Summary: | Background: The management of using a mesh graft in the anterior compartment is reported to lead to a higher rate of recurrent prolapse after anterior colporrhaphy than after mesh repair. Several randomized controlled trials (RCTs) have shown no significantly superior subjective cure rates or reoperation rates, despite better anatomical cure rates with synthetic mesh compared with traditional anterior colporrhaphy for anterior compartment defects, however, the follow-up period in most RTCs was only 1 year.
Objective: To evaluate the objective and subjective outcome in women with symptomatic advanced pelvic organ prolapse (POP) who underwent sacrospinous fixation (SSF) with anterior vaginal mesh (AVM). We postulated that in the hands of well-trained surgeons, AVM plus SSF yields better long-term success rates with a low rate of mesh-related complications. We studied the long-term postoperative outcomes of SSF with AVM.
Study design: This was a retrospective study of 114 patients who underwent surgery for POP between January 2006 and March 2010. Patient assessment at baseline and 3-year postoperative follow-up was analyzed. SSF plus AVM was performed for apical and anterior compartment repair. Primary outcome was objective cure (POP Quantification Stage ≤ 1) and subjective cure defined as a negative response to Questions 2 and 3 on the POP Distress Inventory 6. Secondary outcomes were complications, symptoms severity, and quality of life as measured using validated questionnaires.
Results: Postoperative data for 114 patients were analyzed. Median follow up was 59.6 months. All patients completed a minimum of 3 years follow up. The objective cure rate was 100% for anterior and apical compartments and 90.4% for posterior compartment. Regarding the individual compartment, the cure rate was significantly high (p < 0.001 for all compartments).
There were four cases (3.5%) of mesh exposure in which all patients were treated under local anesthetic with excision of the exposed mesh without additional suturing of vaginal tissue at the outpatient office. Topical estrogen therapy was prescribed to facilitate re-epithelialization of vaginal wounds. There were no cases of mesh erosion into the bladder or other organs, and no patient needed mesh removal due to chronic pain or infection.
There was no recurrence in the anterior and apical compartment. Eleven patients (9.6%) had recurrence of the posterior compartment during postoperative follow up.
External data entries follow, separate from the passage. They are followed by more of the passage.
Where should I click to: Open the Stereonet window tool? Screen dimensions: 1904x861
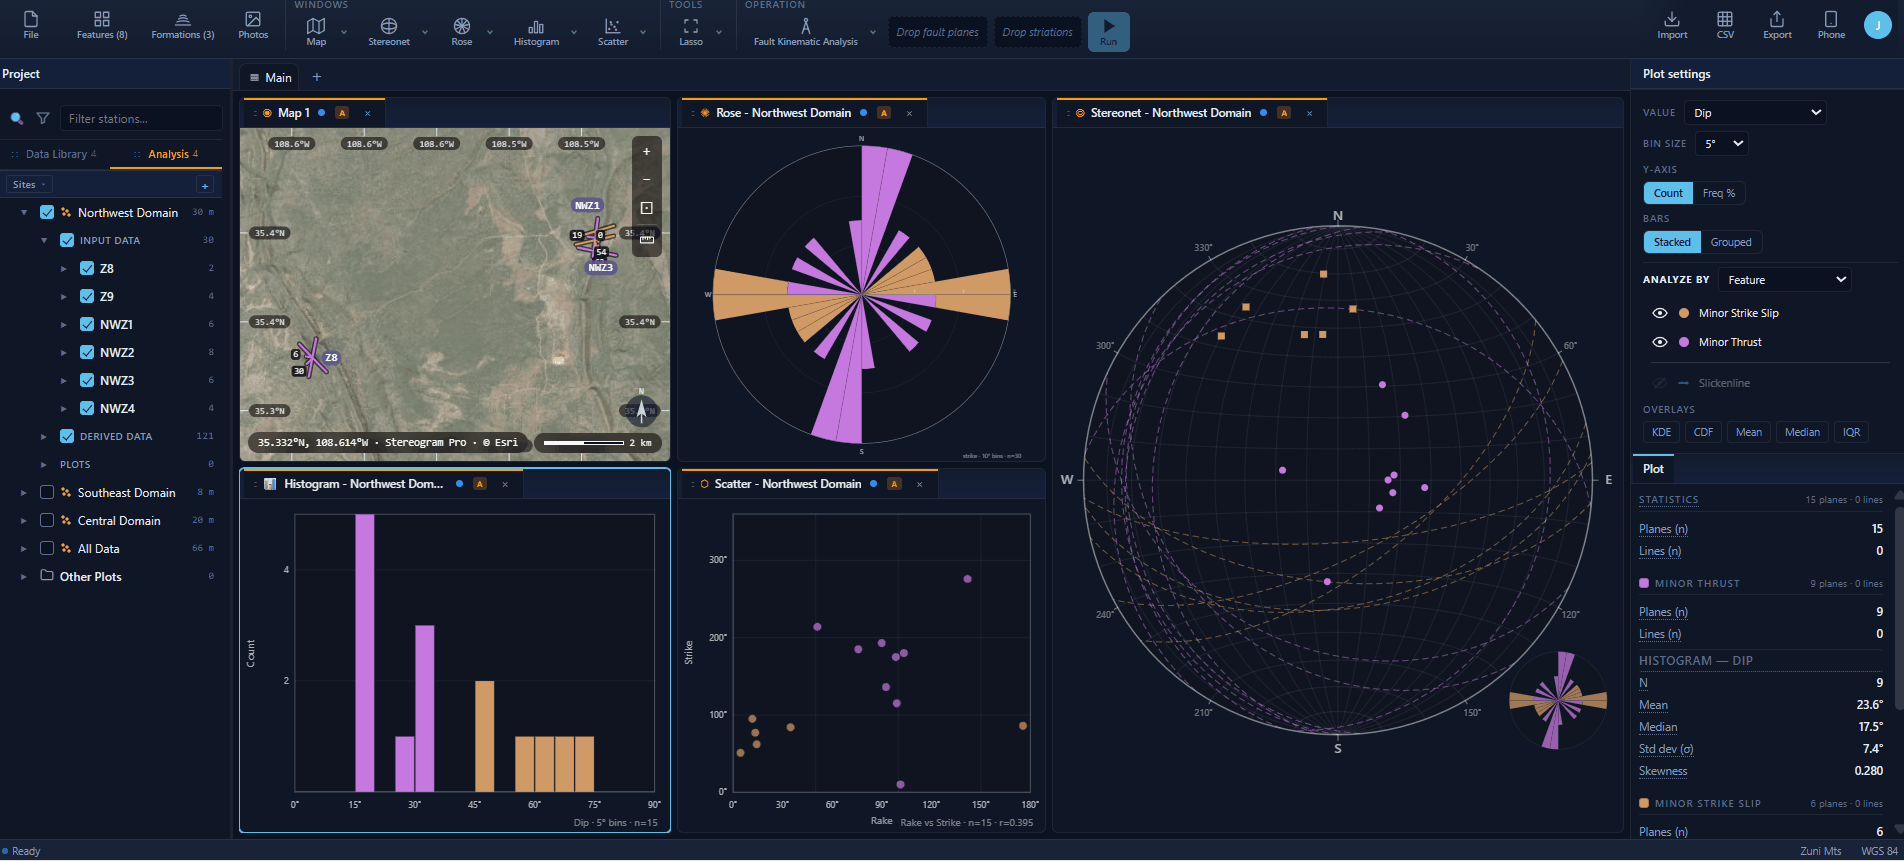pos(389,31)
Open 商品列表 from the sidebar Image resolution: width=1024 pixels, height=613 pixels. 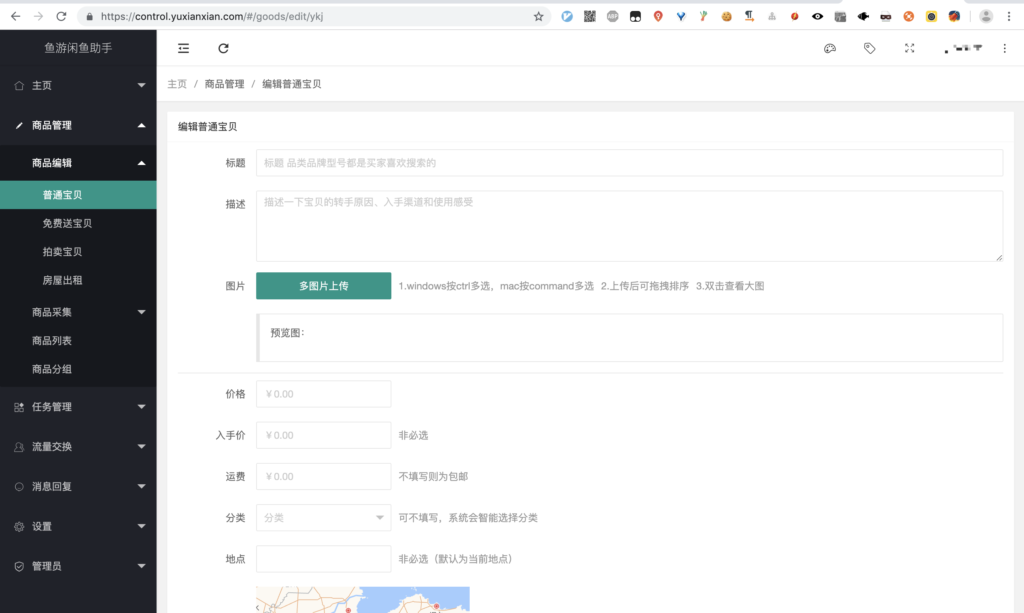(52, 341)
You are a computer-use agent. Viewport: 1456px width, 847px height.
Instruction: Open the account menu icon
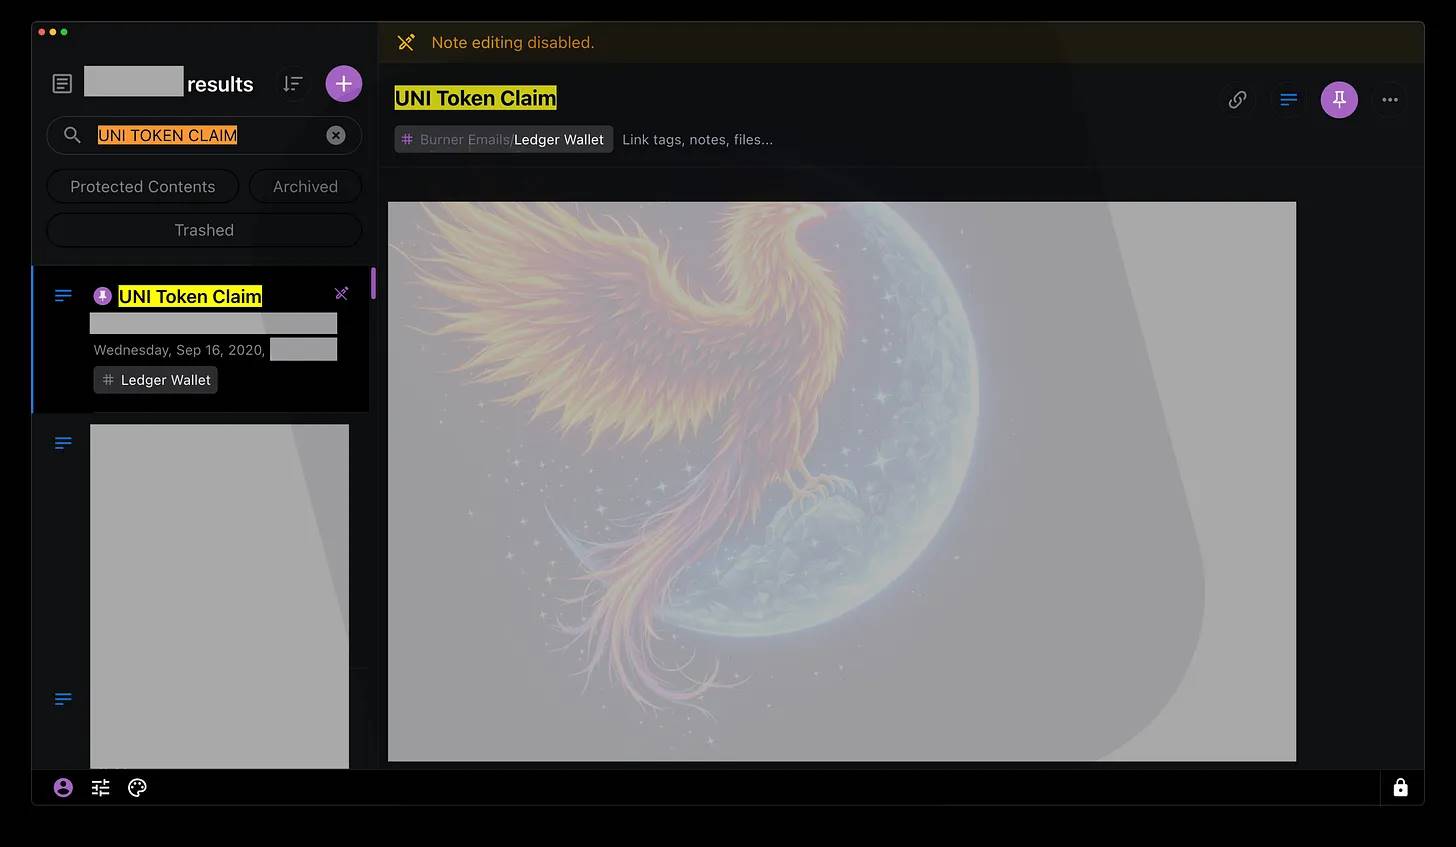[x=63, y=788]
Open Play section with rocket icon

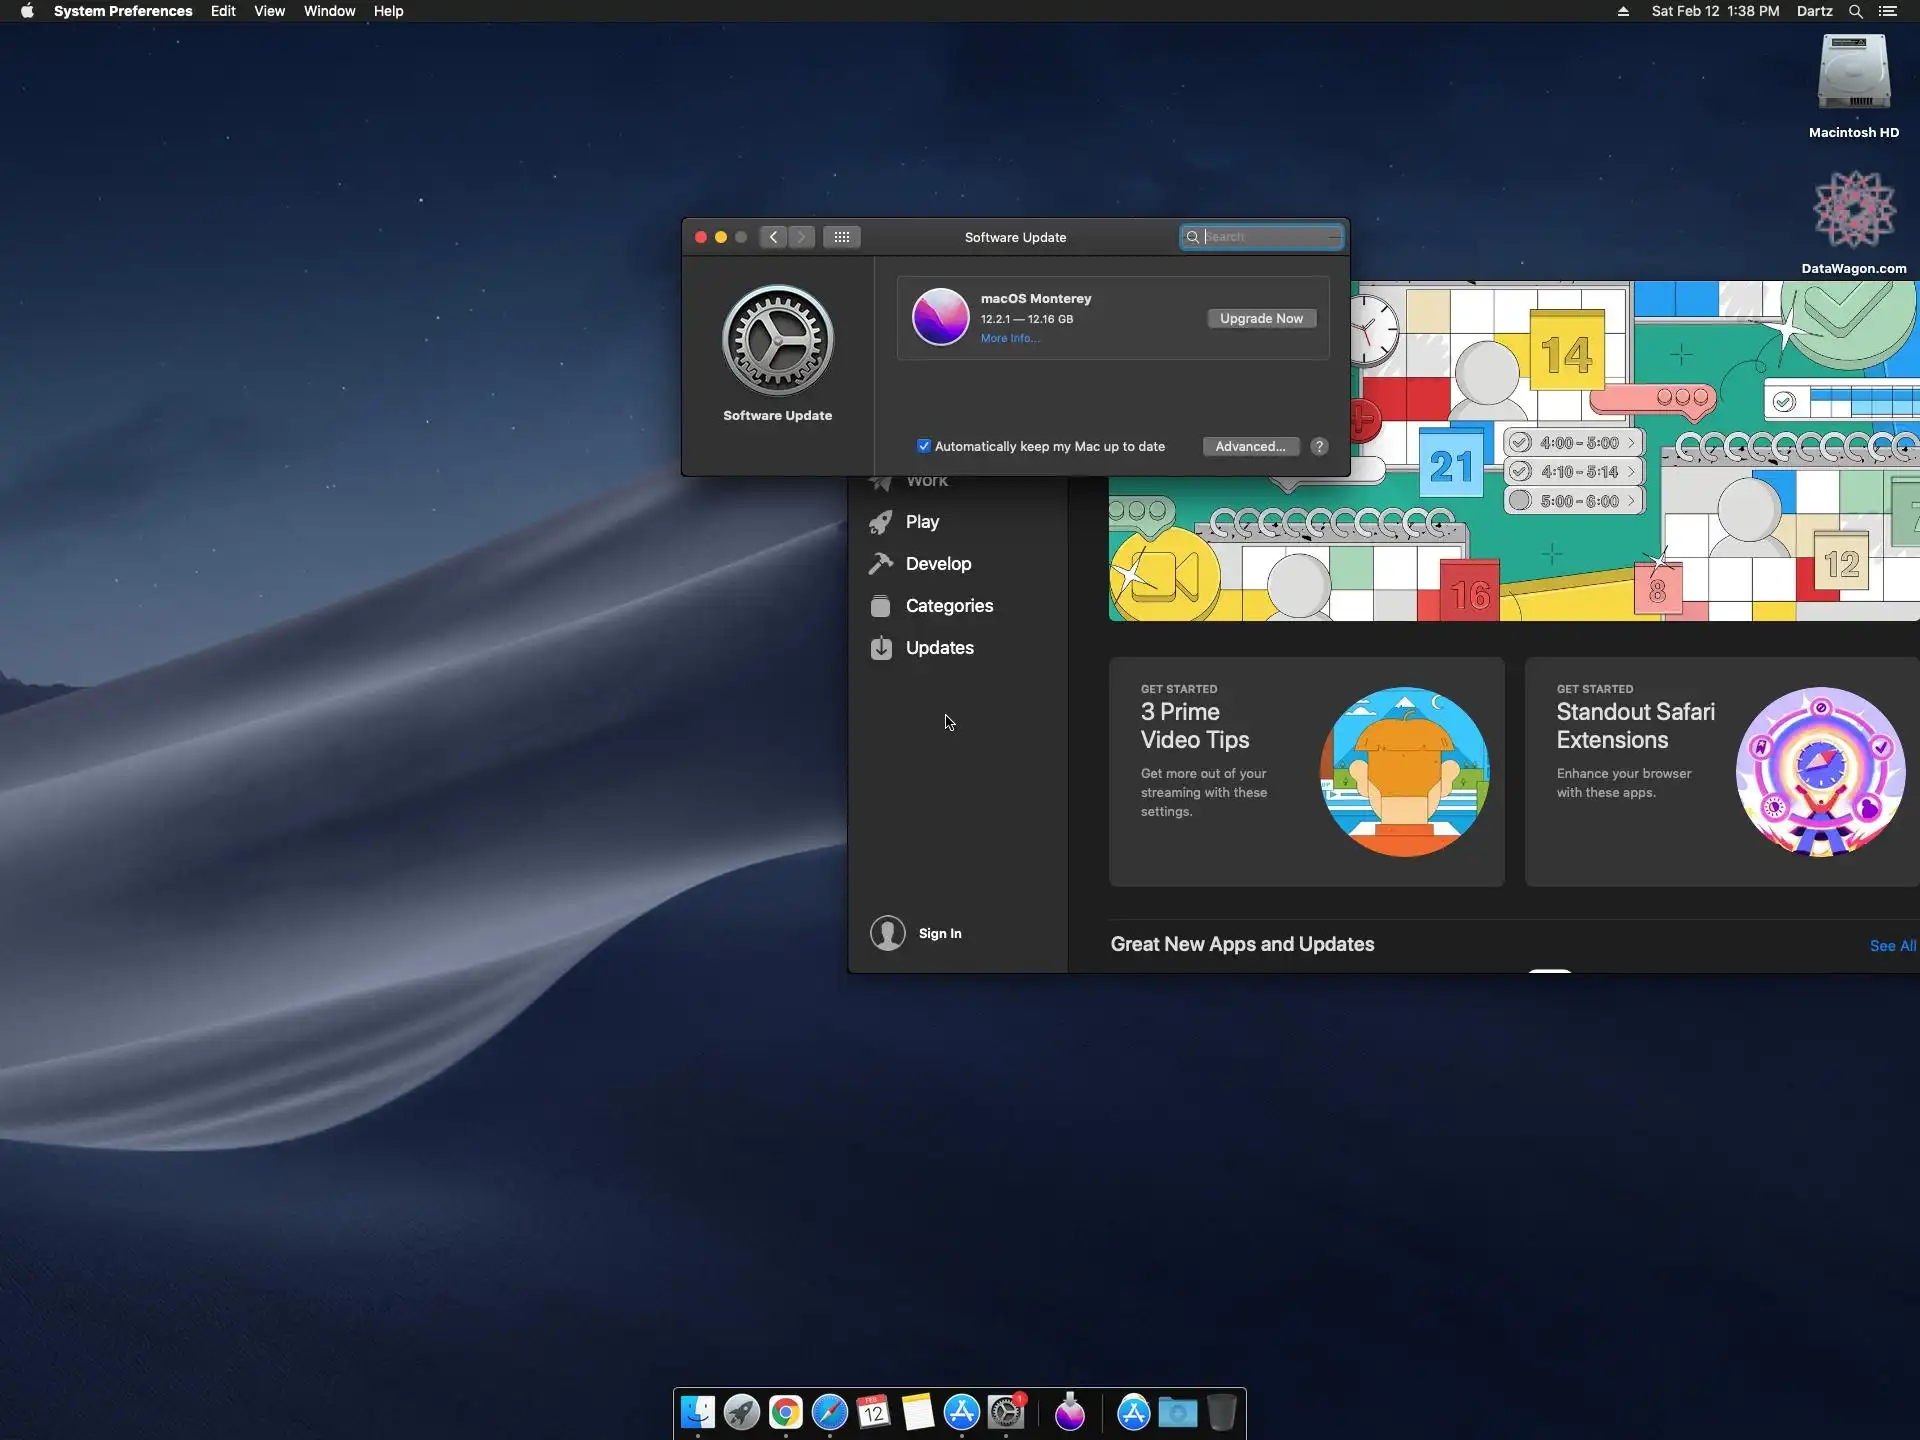[921, 522]
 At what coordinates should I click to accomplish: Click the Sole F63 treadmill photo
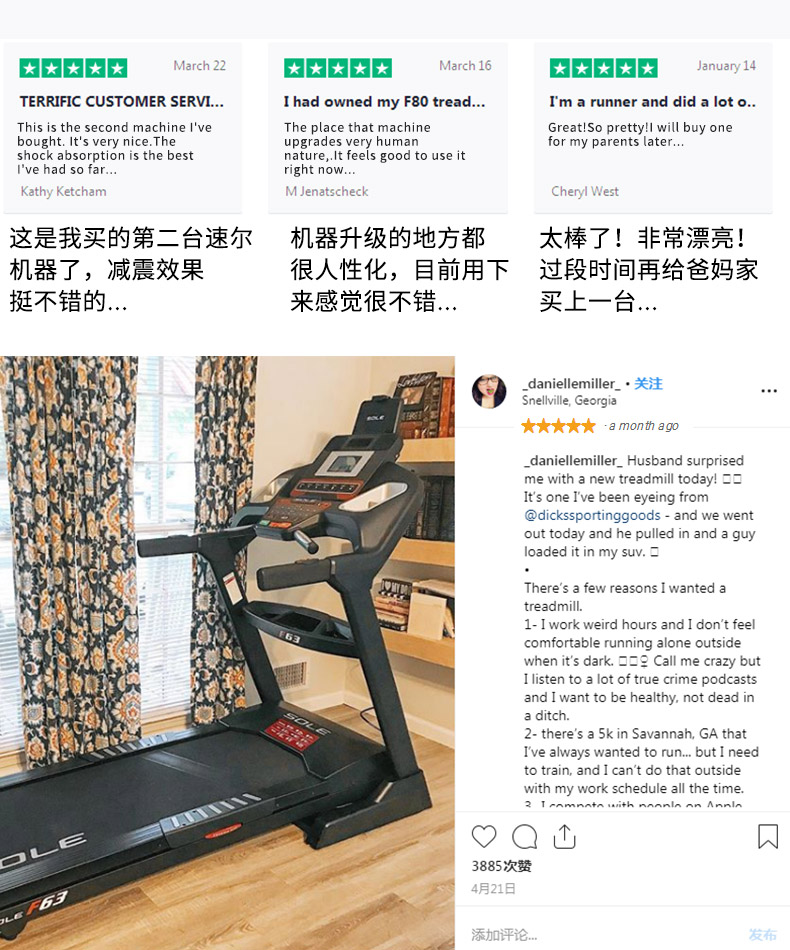pos(227,653)
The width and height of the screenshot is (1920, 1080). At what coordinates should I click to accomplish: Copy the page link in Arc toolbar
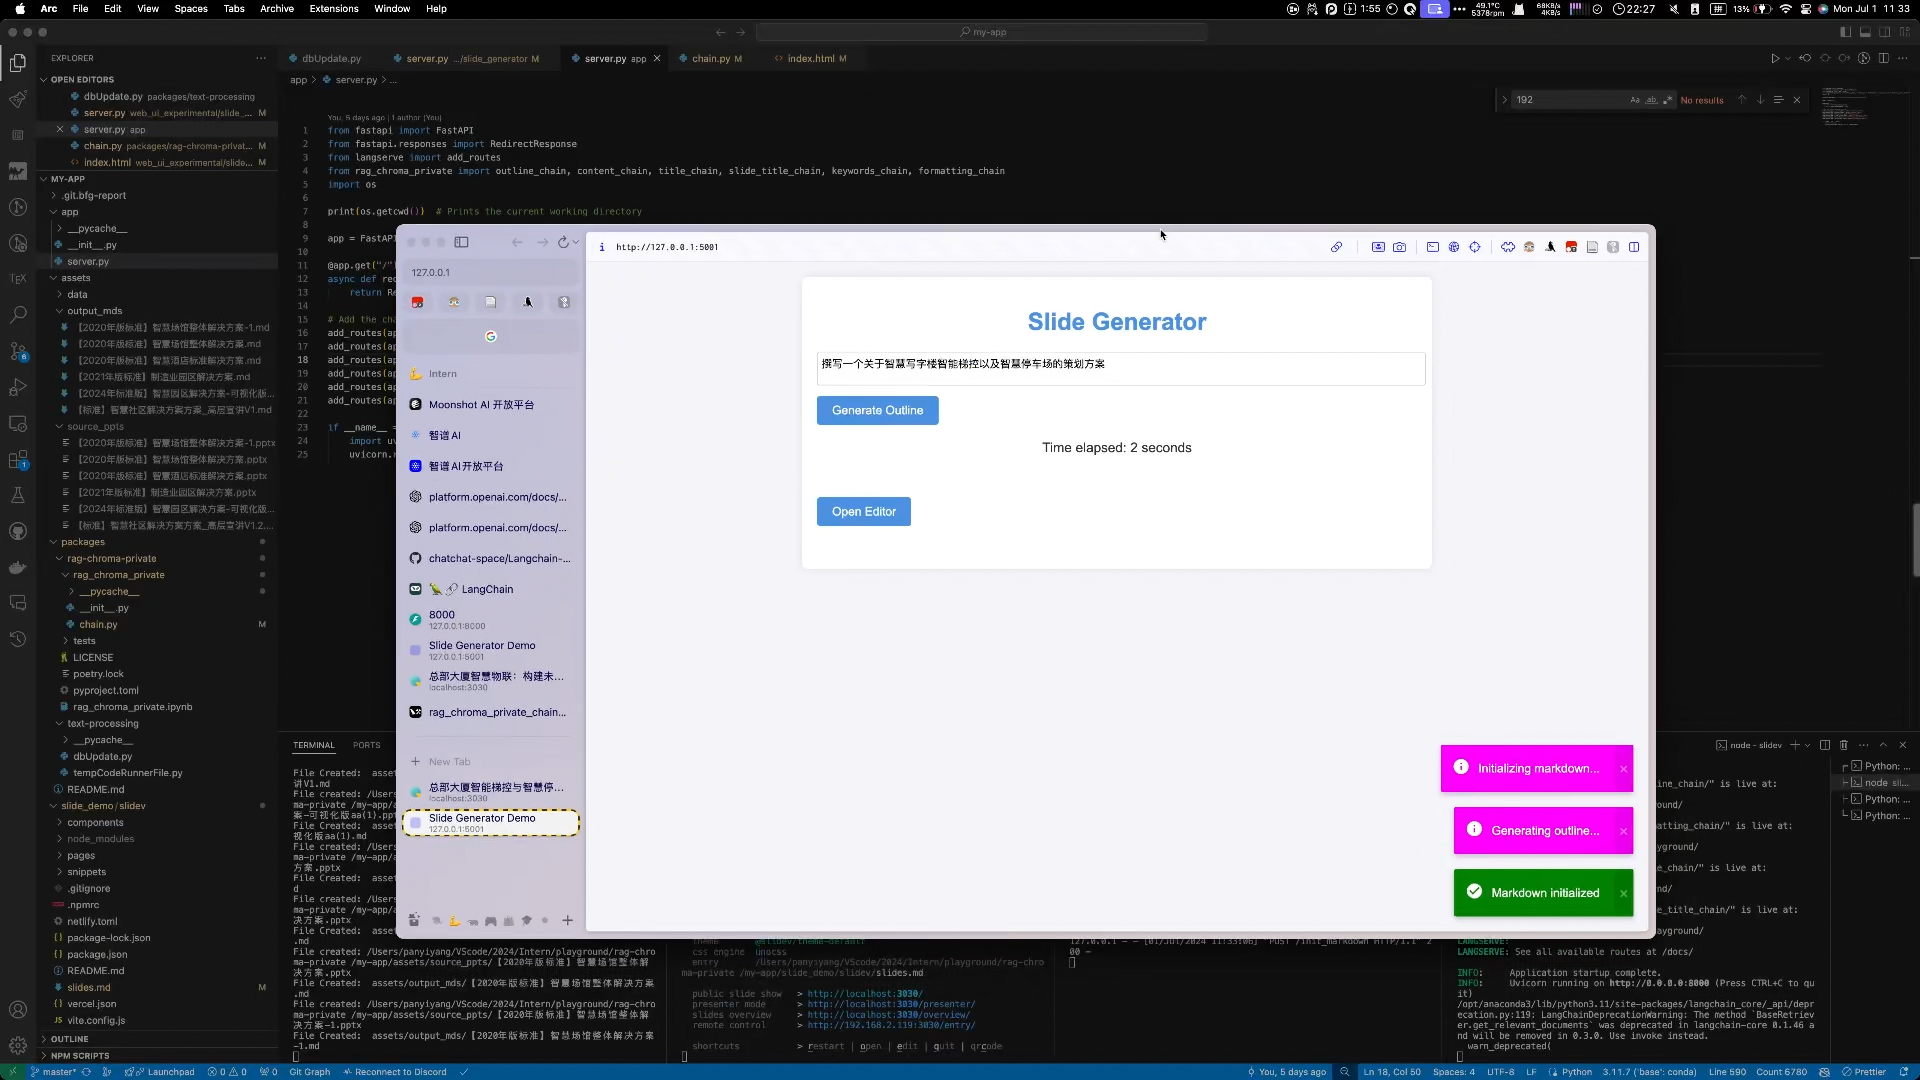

There was a significant improvements in all questionnaires with p < 0.001 for POP Distress Inventory 6, Urogenital Distress Inventory, and Incontinence Impact Questionnaire, and p = 0.001 for Prolapse/Urinary Incontinence Sexual Function Questionnaire. There was no significant difference for preoperative and 1-year postoperative urodynamic diagnosis. There were seven cases of occult urodynamic stress incontinence.
Conclusion: The Perigee System gave a favorable result in both anatomical and subjective success rates with a low rate of mesh-related morbidities. The strength of the study reported here is its long-term follow up of a relatively large number of patients and the use of validated questionnaires. Limitations are that it is not a RCT; hence, selection and indication bias is unavoidable. The favorable outcome and low morbidities resulting from mesh use is from a single surgeon's perspective and may not be generalized to others.